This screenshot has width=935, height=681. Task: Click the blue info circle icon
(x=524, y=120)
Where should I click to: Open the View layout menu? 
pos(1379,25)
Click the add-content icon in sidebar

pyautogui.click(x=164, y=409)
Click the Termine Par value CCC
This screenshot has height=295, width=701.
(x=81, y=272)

§ **Exercise**: Every line above should be duplicated exactly as it stands.

§ **Response below**:
This screenshot has width=935, height=681. Task: Click the blue info circle icon
(x=524, y=120)
Where should I click to: Open the View layout menu? 
pos(1379,25)
Click the add-content icon in sidebar

pyautogui.click(x=164, y=409)
Click the Termine Par value CCC
This screenshot has height=295, width=701.
(x=81, y=272)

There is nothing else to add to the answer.